Еще через двое суток, когда в газете «Красная Молдавия» вышел указ товарища Сталина о назначении товарища И. Г. Рошки вторым секретарем ЦК КП МССР, Иван поседел и, собрав по спискам людей НКВД, приступил к разработке плана захвата концлагеря…
— Бред какой-то! — перевел дух Юрий.
— А то, что ты с покойником разговариваешь, не бред? — мягко спросил отец.
— Бред, — устало согласился Юрий, и пошел к буфету. Достал бутылку, хлебнул и с надеждой спросил:
— Ну и что, разве вы его, этот концлагерь, через год — другой не прикрыли? Разве они все не подохли там?
— Нет, — отрезал отец, не прикрыли. — Не подохли! Семьсот детей, помнишь? Им сейчас по пятьдесят-шестьдесят… Работает лагерь до сих пор. Разве что, легенда другая…
— Да, — вспомнил Юрий, — теперь говорят, что на том месте радиация… Но почему это я буду им руководить?! Наоборот! Пригласим прессу, разоблачим! Наследие коммунизма!
— Наследие твоего отца, сынок, — остановил Иван Юрия, — и те двое военных об этом знали и помнили. И те, кто им унаследовал, об этом знают. Придется тебе делать то, что делал отец. Иначе компромат на меня ударит по тебе.
— … а убить вас окончательно я не смогу, — вслух подумал Юрий, — потому что придется держать по вам 40-дневный траур, а такой перерыв для моих митингов — недопустим… Как говорят шахматисты, пат…
Юрий глянул на часы и вскочил.
— Простите, папа, у меня важное дело. Что дальше делать, я потом решу, а вы пока отдыхайте.
— Ну да, — улыбнулся отец, — конечно. Только сынок, посмотри на календарь.
Юрий глянул на стену, уже зная, что там.
— Седьмое ноября, — кивнул отец и выложил на стол пакет. — На следующий год донесения будешь составлять уже сам.
— Тише! Черт бы вас побрал! — зашипел Лоринков.
Президент, не заметивший в темноте ступеньку, споткнулся. Оба они нервничали. На лестничной клетке депутата Рубрякова было темно.
— А еще депутат! — злился президент, — лампочки в подъезде поставить не может!

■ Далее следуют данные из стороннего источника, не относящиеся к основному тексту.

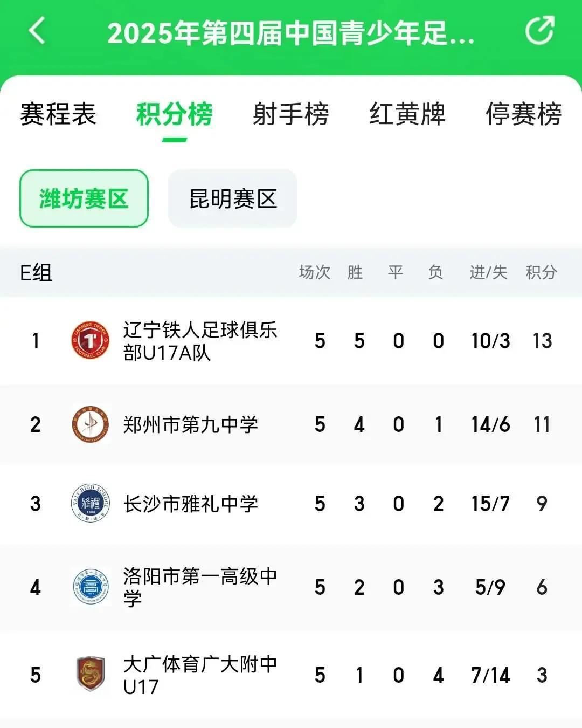Open team 长沙市雅礼中学
This screenshot has height=728, width=582.
point(191,504)
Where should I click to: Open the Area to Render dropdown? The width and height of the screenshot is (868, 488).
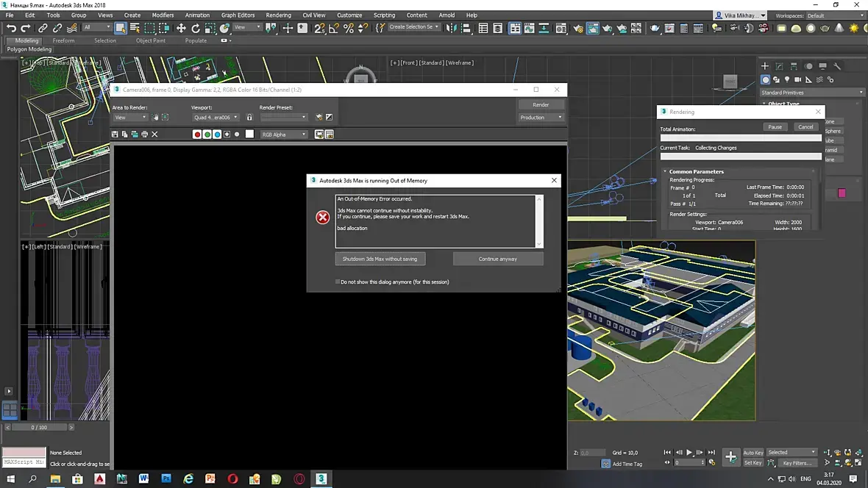(130, 118)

— Кто знает, вдруг он ее ставил, — съязвил журналист, — а коммунисты — антихристы ее украли?!
У обоих в руках были черные пакеты, и веревки. Президент сжимал еще и кастет.
— Только не насмерть! — шепотом инструктировал его журналист, — нем герои-покойники не нужны!

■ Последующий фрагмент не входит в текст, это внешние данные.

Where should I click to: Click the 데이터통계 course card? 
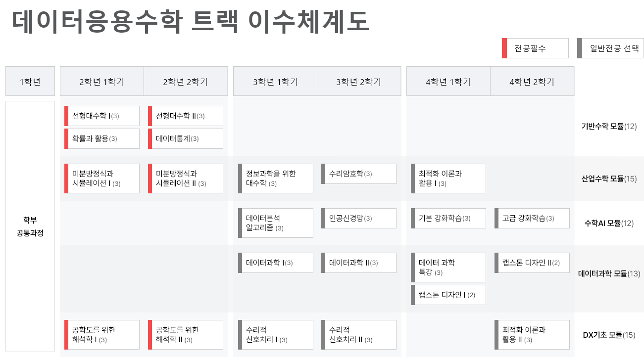click(186, 138)
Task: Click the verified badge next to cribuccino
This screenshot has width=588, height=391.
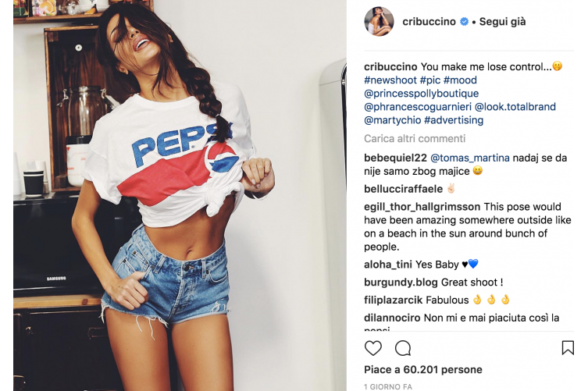Action: (x=464, y=22)
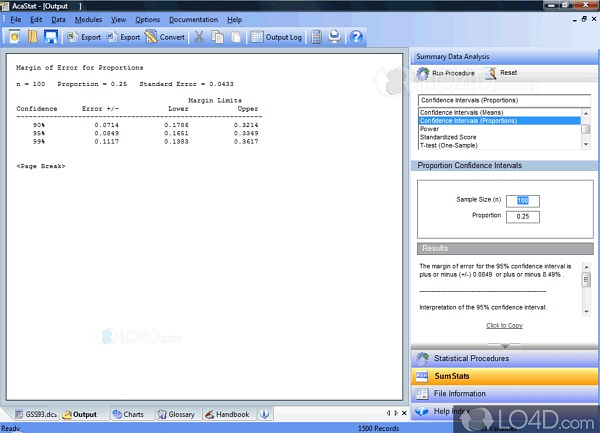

— Откуда я знаю, как насмерть, а как нет?! — жаловался президент. — Что я, по-вашему, большой специалист по похищениям людей?
— Да и я не специалист в этом, — признался журналист, — впрочем, это же людей, а мы собираемся похищать де-пу-та-та. Вина хотите?
— Не откажусь.
Выпив, похитители прислушались. С первого этажа кто-то крался наверх. Журналист знаками показал, что надо подняться еще на этаж. Оттуда они вышли на крышу и спустились вниз через другой подъезд.
— Видно, — отдуваясь сказал журналист, — какие-то квартирные грабители.